Палёнова ещё какое-то время гремит ведром и возит шваброй, роется в таблетках Фомы и, как всегда, со знанием дела рассказывает о них, а затем уходит. Фома небрежно умывается, завтракает, спустив часть больничной еды в унитаз и компенсировав этот недостаток привезённым вчера матушкой куском холодного варёного мяса. Фома любит мясо. Затем он глотает таблетки и направляется в процедурный кабинет под капельницу.
На нём всё тот же больничный халат, покрой и цвет которого просто унижающие человеческое достоинство, в этом халате даже мощный Фома напоминает сынишку Ивана Грозного в одеждах великого отца. Но Фома выше этого, он идёт, в коридоре встречая нянечек и кухарочек, которые уже явились на работу и по роду службы теперь бегают из палаты в палату в поисках мочи и кала. Нянечки и кухарочки здороваются с Фомой.
В процедурном его встречает дежурная сегодня Галина Петровна.
– Ложись, птичка, - говорит она, налаживая капельницу.
– Ну, в какую руку колоть будем?
– Мне всё равно, Галина Петровна, - говорит Фома, и оглядывает свои руки.

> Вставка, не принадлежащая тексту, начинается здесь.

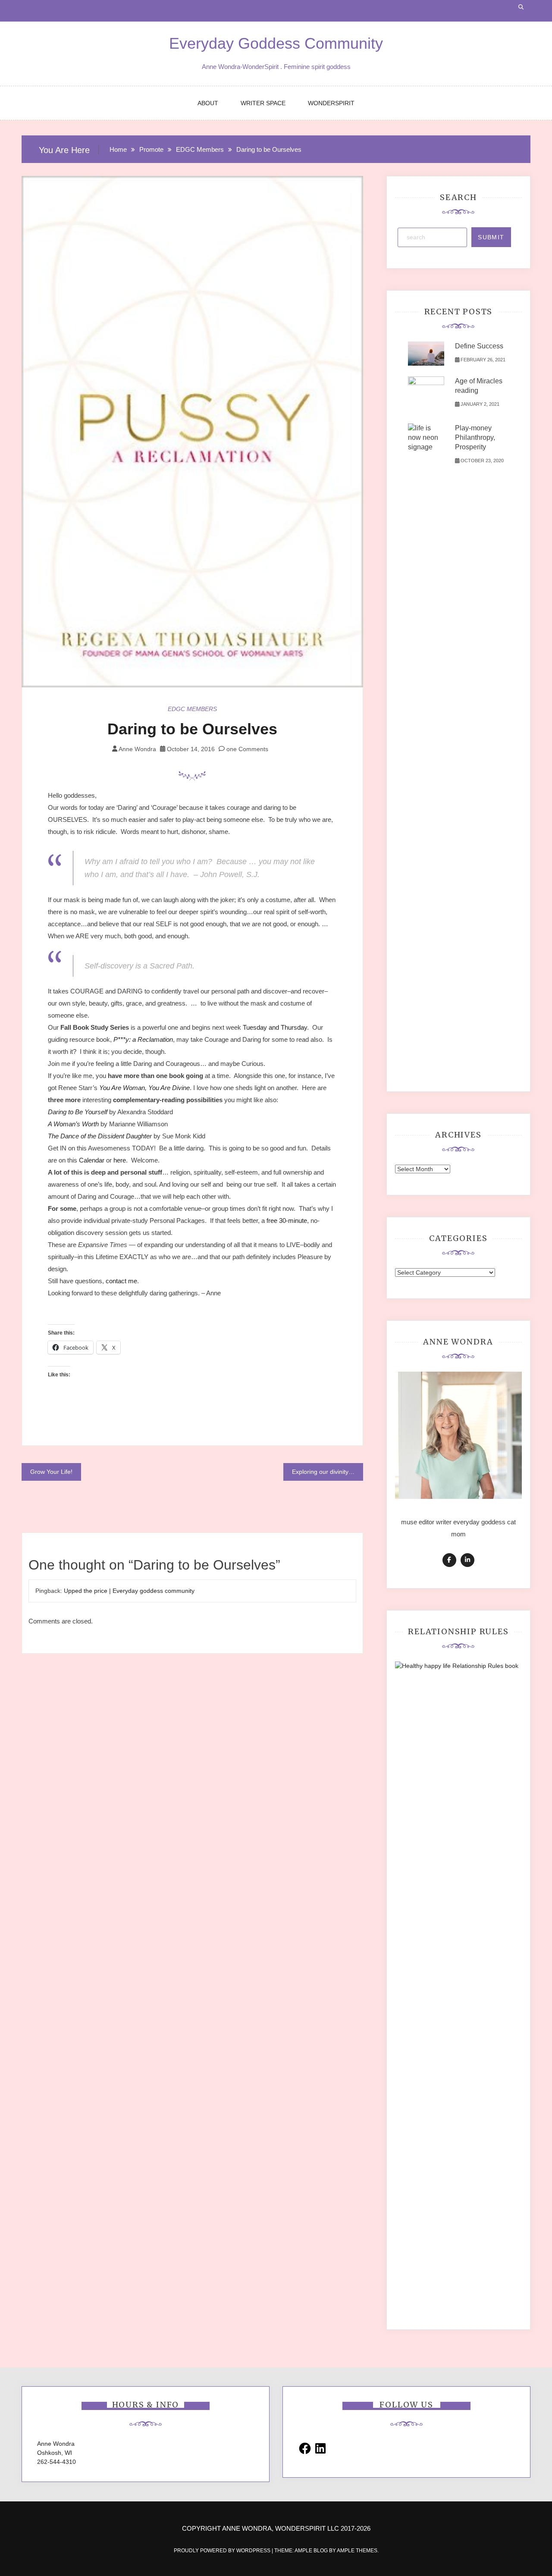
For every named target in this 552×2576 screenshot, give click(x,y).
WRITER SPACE (263, 103)
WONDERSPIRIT (331, 103)
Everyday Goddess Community (276, 43)
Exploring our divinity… (323, 1471)
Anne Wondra (137, 749)
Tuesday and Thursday (275, 1027)
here (119, 1160)
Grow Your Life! (51, 1471)
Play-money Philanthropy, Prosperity (475, 437)
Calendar (91, 1160)
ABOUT (208, 103)
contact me (121, 1281)
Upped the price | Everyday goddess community (129, 1590)
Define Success (479, 346)
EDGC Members (192, 708)
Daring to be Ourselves (192, 729)
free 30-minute (287, 1220)
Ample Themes (357, 2551)
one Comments (246, 749)
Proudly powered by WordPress (223, 2551)
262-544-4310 (56, 2461)
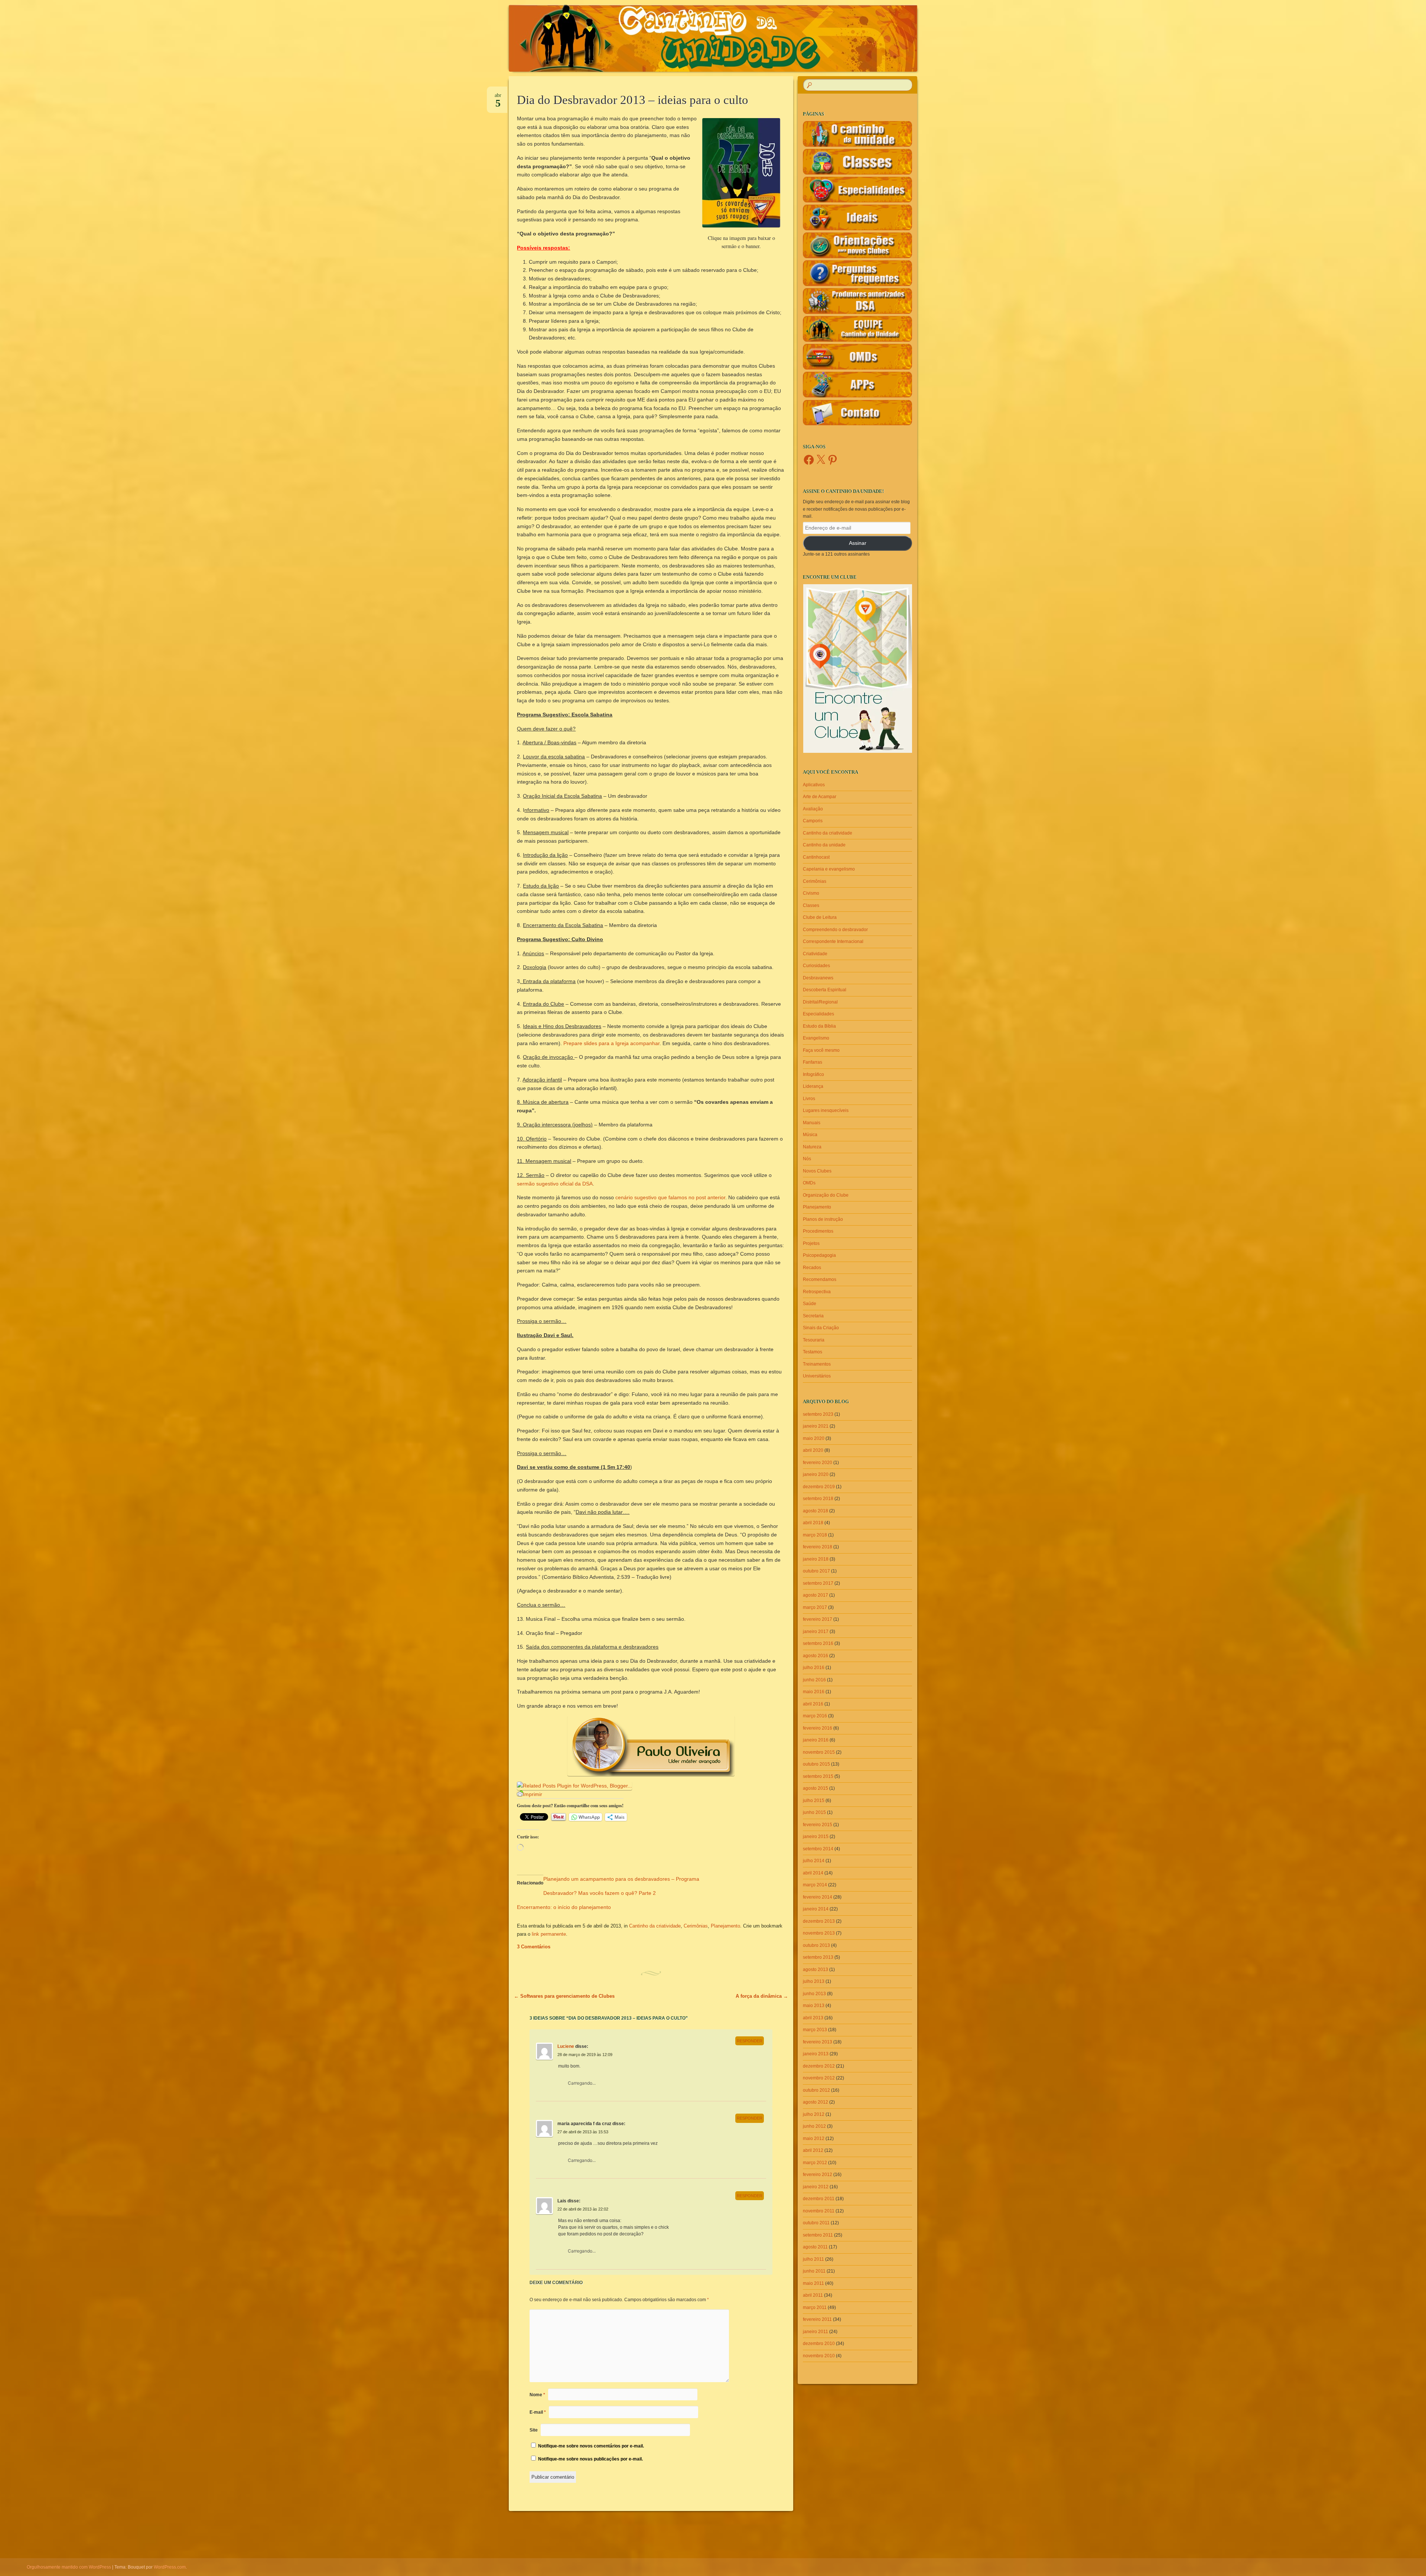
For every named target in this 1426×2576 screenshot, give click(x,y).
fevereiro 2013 (817, 2042)
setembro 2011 (818, 2235)
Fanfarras (812, 1062)
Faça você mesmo (821, 1050)
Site (534, 2430)
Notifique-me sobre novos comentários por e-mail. (591, 2446)
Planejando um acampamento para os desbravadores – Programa (621, 1879)
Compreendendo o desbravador (835, 929)
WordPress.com (170, 2567)
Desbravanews (818, 977)
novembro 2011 (818, 2211)
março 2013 (815, 2029)
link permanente (549, 1934)
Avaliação (813, 808)
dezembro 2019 (819, 1486)
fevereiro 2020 (817, 1462)
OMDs (809, 1182)
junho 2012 (814, 2126)
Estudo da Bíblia (819, 1026)
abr (498, 97)
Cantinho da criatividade (655, 1926)
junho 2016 (814, 1679)
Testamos (812, 1351)
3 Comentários (533, 1946)
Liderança (813, 1086)
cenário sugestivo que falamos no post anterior (670, 1197)
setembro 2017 (818, 1583)
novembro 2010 (819, 2355)
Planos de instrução (823, 1219)
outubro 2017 (816, 1571)
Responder (749, 2041)
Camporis (813, 820)
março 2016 (815, 1715)
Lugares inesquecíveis (826, 1110)
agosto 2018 (815, 1510)
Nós (807, 1158)
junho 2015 (814, 1812)
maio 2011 (813, 2283)
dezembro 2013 (819, 1921)
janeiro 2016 (815, 1740)
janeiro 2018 (815, 1559)
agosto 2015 (815, 1788)
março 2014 (815, 1884)
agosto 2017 (815, 1595)
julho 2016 (813, 1667)
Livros (809, 1098)
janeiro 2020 (815, 1474)
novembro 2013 (819, 1933)
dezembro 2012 (819, 2066)
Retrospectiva (817, 1291)
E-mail (538, 2412)
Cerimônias (696, 1926)
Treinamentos (817, 1364)
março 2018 (815, 1535)
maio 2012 (813, 2138)
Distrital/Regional (820, 1002)
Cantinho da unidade (824, 845)
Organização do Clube (826, 1195)
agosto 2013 (815, 1969)
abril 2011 (813, 2295)
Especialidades (818, 1014)
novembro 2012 (819, 2078)
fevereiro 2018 (817, 1546)
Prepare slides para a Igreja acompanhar (611, 1043)
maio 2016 (813, 1691)
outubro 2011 (816, 2222)
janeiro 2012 (815, 2186)
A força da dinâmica (762, 1996)
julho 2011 (813, 2259)
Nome (537, 2394)
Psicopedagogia (819, 1255)
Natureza (812, 1146)
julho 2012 (813, 2114)
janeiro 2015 (815, 1836)
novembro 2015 (819, 1752)
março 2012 (815, 2162)
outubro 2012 (816, 2090)
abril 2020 (813, 1450)
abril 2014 (813, 1873)
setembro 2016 (818, 1643)
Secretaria (813, 1315)
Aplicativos (814, 784)
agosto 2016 (815, 1655)
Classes (811, 905)
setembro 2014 (818, 1848)
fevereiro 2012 (817, 2174)
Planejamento (725, 1926)
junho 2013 (814, 1993)
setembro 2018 (818, 1498)
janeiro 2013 (815, 2053)
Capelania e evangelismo (829, 869)
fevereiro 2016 (817, 1728)
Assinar (857, 543)
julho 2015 (813, 1800)
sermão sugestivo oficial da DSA (555, 1184)
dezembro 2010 (819, 2343)
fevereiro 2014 (817, 1897)
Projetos (811, 1243)
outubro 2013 (816, 1945)
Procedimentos (818, 1231)
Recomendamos (819, 1279)
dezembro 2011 (818, 2198)
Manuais (811, 1122)
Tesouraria (813, 1340)
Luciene (565, 2046)
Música (810, 1134)
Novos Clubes (817, 1171)
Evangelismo (816, 1038)
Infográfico (813, 1074)
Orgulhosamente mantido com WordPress (69, 2567)
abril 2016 (813, 1704)
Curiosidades (816, 965)
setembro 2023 (818, 1414)
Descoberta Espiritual (824, 989)
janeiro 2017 (815, 1631)
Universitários (817, 1376)
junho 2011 (814, 2271)
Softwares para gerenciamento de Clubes (564, 1996)
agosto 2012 (815, 2102)
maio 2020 (813, 1438)
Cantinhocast (816, 857)
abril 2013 (813, 2017)
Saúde (809, 1303)
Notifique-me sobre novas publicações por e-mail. (590, 2459)
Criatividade (815, 953)
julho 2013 (813, 1981)
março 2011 (815, 2307)
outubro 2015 (816, 1764)
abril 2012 (813, 2150)
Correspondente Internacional (833, 941)
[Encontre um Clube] (857, 668)
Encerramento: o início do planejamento (564, 1907)
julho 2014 (813, 1860)
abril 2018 (813, 1522)
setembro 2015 (818, 1776)
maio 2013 (813, 2005)
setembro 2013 (818, 1957)
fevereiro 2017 (817, 1619)
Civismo (811, 893)
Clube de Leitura (820, 917)
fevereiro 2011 (817, 2319)
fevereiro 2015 (817, 1824)
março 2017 (815, 1607)
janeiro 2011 (815, 2331)
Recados (812, 1267)
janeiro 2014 (815, 1909)
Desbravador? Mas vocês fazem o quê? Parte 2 (599, 1893)
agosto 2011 (815, 2247)
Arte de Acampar (819, 796)
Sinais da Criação (821, 1327)
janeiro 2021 (815, 1426)
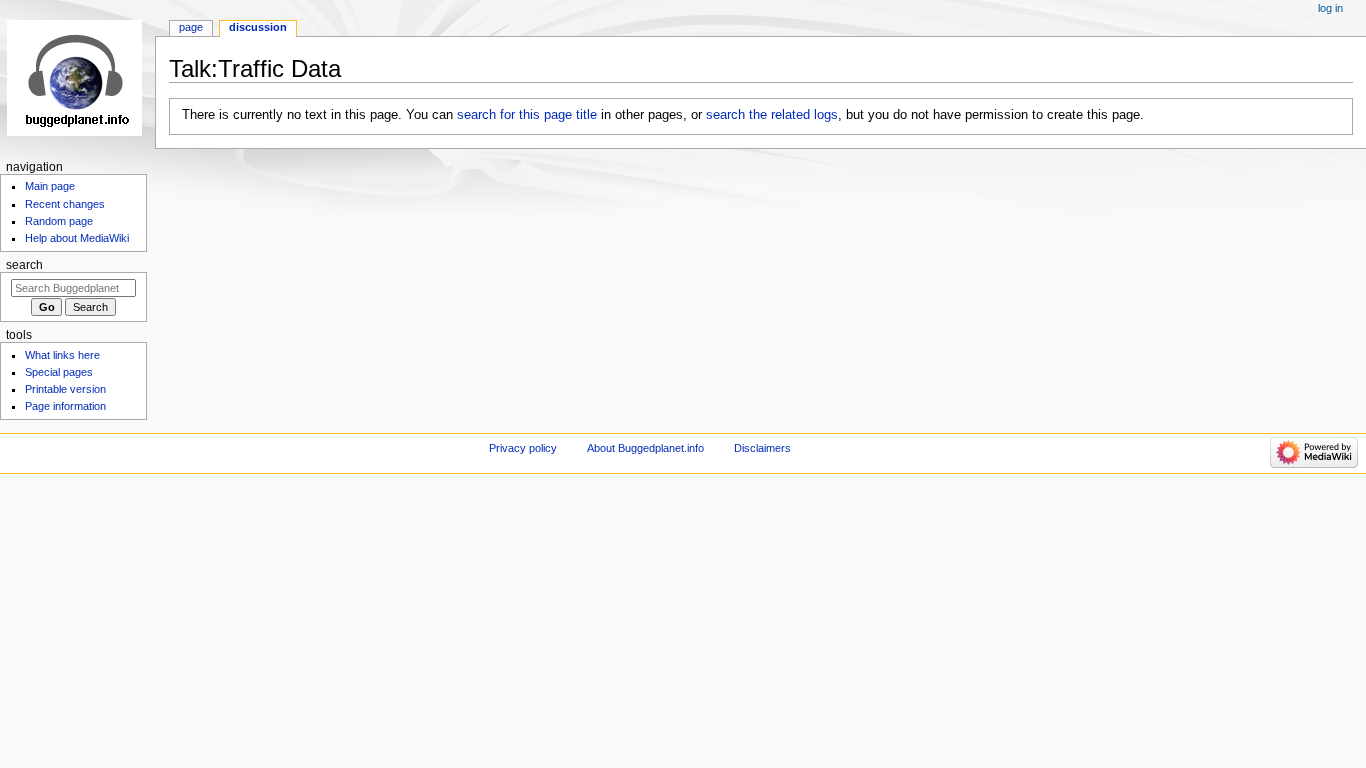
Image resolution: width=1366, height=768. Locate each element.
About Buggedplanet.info (645, 448)
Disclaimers (762, 448)
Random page (59, 221)
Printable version (65, 389)
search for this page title (527, 115)
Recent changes (65, 204)
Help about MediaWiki (77, 238)
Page (191, 27)
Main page (50, 186)
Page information (65, 406)
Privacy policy (523, 448)
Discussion (258, 27)
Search (24, 265)
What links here (62, 355)
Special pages (59, 372)
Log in (1330, 8)
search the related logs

Ему, конечно, не всё равно - половина вен правой руки предательски растворилась в медицинских препаратах, но оставшиеся обнаглели и выглядят вечными. С левой рукой та же история. Всё равно Фома рад, что сегодня будет колоть Галина Петровна. Пациенты той медсестры, что дежурила вчера, неделю руку согнуть не могут: она обычно брала иглу, как отбойный молоток, всаживала в руку и начинала там как в носу ковыряться - вену искала. А Галина Петровна, может быть, малость уже трусит, потому что ну куда столько уколов в одного человека, но колет прилично, и Фома ею доволен.